→ Your goal
In the entries below, find the line containing "Open the Contact Us page link", then copy it and every later line exactly, ending with the last line.

(Excerpts from a dataset)
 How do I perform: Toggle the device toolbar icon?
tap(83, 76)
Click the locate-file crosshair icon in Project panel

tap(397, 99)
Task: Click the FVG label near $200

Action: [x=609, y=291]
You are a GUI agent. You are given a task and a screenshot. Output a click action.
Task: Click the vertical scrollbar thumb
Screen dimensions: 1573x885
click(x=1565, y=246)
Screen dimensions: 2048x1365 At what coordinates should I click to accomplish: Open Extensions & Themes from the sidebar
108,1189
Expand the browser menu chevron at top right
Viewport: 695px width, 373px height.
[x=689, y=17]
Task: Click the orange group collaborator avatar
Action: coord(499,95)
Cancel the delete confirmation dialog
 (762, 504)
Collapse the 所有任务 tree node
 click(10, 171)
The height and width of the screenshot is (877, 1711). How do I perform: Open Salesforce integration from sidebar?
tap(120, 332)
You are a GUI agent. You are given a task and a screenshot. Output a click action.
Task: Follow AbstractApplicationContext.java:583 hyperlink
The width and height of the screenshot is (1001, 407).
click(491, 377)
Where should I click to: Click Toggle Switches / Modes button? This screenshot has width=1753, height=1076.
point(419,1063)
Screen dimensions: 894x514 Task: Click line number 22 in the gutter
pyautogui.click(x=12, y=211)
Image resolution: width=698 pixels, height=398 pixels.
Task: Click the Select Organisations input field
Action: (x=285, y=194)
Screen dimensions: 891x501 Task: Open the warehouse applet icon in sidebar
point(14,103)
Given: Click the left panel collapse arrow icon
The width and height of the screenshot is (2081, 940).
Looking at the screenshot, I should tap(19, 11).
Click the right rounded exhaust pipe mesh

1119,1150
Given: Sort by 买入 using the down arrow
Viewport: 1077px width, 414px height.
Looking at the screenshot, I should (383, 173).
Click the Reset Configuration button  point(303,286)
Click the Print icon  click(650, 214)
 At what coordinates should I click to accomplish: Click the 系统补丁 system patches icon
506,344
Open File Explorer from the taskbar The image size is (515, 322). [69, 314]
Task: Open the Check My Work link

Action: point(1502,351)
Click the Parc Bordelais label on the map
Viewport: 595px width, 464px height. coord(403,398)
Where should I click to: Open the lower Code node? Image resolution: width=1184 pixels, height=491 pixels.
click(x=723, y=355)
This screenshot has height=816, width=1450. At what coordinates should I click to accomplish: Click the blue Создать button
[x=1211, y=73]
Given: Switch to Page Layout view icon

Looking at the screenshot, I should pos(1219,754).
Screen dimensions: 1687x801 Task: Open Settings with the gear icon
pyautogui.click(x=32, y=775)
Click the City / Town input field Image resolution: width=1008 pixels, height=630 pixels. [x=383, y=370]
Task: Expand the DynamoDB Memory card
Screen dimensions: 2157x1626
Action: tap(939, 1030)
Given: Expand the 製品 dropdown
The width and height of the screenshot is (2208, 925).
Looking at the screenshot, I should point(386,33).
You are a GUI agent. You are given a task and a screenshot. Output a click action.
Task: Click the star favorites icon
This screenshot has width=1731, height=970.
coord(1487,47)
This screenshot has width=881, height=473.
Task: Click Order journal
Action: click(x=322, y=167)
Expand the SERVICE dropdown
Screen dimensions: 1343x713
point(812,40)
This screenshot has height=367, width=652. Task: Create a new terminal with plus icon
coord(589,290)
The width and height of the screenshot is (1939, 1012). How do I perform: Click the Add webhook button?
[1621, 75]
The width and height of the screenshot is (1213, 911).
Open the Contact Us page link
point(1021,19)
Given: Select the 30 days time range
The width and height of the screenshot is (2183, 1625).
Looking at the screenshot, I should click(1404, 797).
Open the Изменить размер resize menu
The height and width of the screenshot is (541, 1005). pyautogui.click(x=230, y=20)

→ Written response
Open the Contact Us page link
point(1021,19)
Given: Select the 30 days time range
The width and height of the screenshot is (2183, 1625).
Looking at the screenshot, I should click(1404, 797).
Open the Изменить размер resize menu
The height and width of the screenshot is (541, 1005). pyautogui.click(x=230, y=20)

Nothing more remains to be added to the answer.